Em uma frase
Os juros calculados sobre o capital inicial mais os juros já ganhos, de modo que seus rendimentos começam a gerar seus próprios rendimentos.
Os juros compostos são os que se calculam sobre o capital inicial mais os juros já ganhos: seus rendimentos começam a gerar seus próprios rendimentos. É a diferença entre crescer em linha reta e crescer em curva, e no longo prazo essa diferença é enorme.
Com juros simples, 10.000 pesos a 10% ao ano geram 1.000 pesos todo ano, para sempre: em 30 anos, 40.000 no total. Com juros compostos, todo ano os 10% são calculados sobre o total acumulado: no segundo ano você ganha sobre 11.000, no terceiro sobre 12.100, e a bola de neve cresce por conta própria. Em 30 anos: cerca de 174.500 pesos. Mesmo capital, mesma taxa, quatro vezes mais dinheiro. A única diferença foi não retirar os ganhos.
A fórmula dos juros compostos e seu atalho mental
A versão formal é capital final = capital inicial × (1 + taxa)^tempo. Todo o poder está nesse expoente. O tempo não soma, multiplica. Para cálculos rápidos existe a regra dos 72: divida 72 pela taxa anual e você obtém os anos aproximados para dobrar seu dinheiro. A 10% ao ano, você dobra a cada 7,2 anos; a 6%, a cada 12. Funciona também ao contrário, e no modo sombrio. Uma inflação de 8% ao ano reduz seu poder de compra à metade em 9 anos. Os juros compostos não têm lado; trabalham para quem os tiver a seu favor.
O tempo vence o valor (a parte que ninguém acredita até ver)
O insight menos intuitivo do conceito é que começar antes com menos vence começar depois com mais. Os últimos anos de um investimento composto geram mais dinheiro do que todas as primeiras décadas juntas, porque, a essa altura, a base acumulada é enorme. Atrasar o início não custa os primeiros anos; custa os últimos, que são os que mais pesam.
Ana e Marta: os juros compostos em duas vidas
Ana investe 2.000 pesos por mês a partir dos 25 anos. Marta investe o dobro (4.000 por mês), mas começa aos 40. Ambas obtêm 10% ao ano e se aposentam aos 60. Ana aportou 840.000 pesos em 35 anos; Marta, 960.000 em 20. Resultado aproximado: Ana chega com cerca de 7,6 milhões; Marta, com cerca de 3 milhões. Marta colocou mais dinheiro do próprio bolso e termina com menos da metade. Os 15 anos de vantagem de Ana valeram mais do que todos os aportes extras de Marta.

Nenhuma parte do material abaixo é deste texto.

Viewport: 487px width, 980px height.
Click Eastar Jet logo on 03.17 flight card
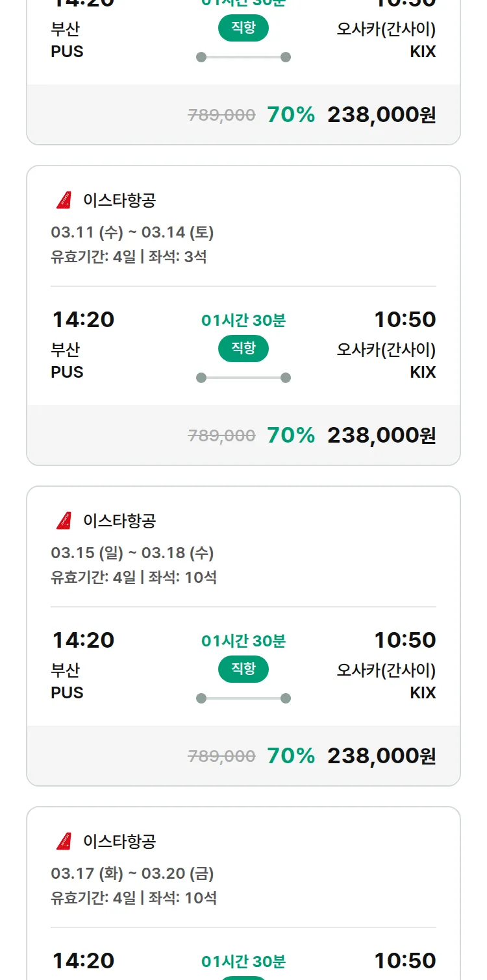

Os juros compostos no mundo cripto
Aparecem em qualquer mecanismo em que as recompensas são reinvestidas: staking cujos rendimentos se acumulam ao capital que gera mais rendimentos, protocolos DeFi com capitalização automática (a diferença entre APR e APY é exatamente essa), ou a versão manual de sempre: reinvestir o que se ganhou em vez de gastar. O alerta cripto de sempre é que os juros compostos multiplicam o que houver, incluindo as perdas de um token que se desvaloriza. Compor a 20% ao ano um ativo que cai 60% continua sendo um mau negócio; a aritmética do rendimento nunca é desculpa para pular a análise do ativo.
O lado sombrio dos juros compostos: a mesma curva contra você
As dívidas também compõem. Um cartão de crédito com taxa de 60% ao ano sobre saldos em atraso dobra a dívida em pouco mais de um ano, pela mesma matemática exponencial que multiplica investimentos. Daí a regra de ouro das finanças pessoais: antes de buscar rendimentos de 10%, quite dívidas de 60%. Pagar uma dívida cara é o investimento com o melhor rendimento garantido que existe.
Como ativar os juros compostos na prática
Os juros compostos não exigem genialidade, exigem encanamento: um aporte automático mensal que não dependa da sua força de vontade, a reinvestimento de todo rendimento como configuração padrão, e a revisão do plano uma vez por ano em vez de uma vez por dia. Cada interrupção custa mais do que parece: retirar os ganhos “só este ano” não custa esse ano, custa todos os anos em que esse dinheiro teria composto. A disciplina chata é, matematicamente, a estratégia: os juros compostos pagam por permanência, e a permanência se projeta com automatismos, não com motivação.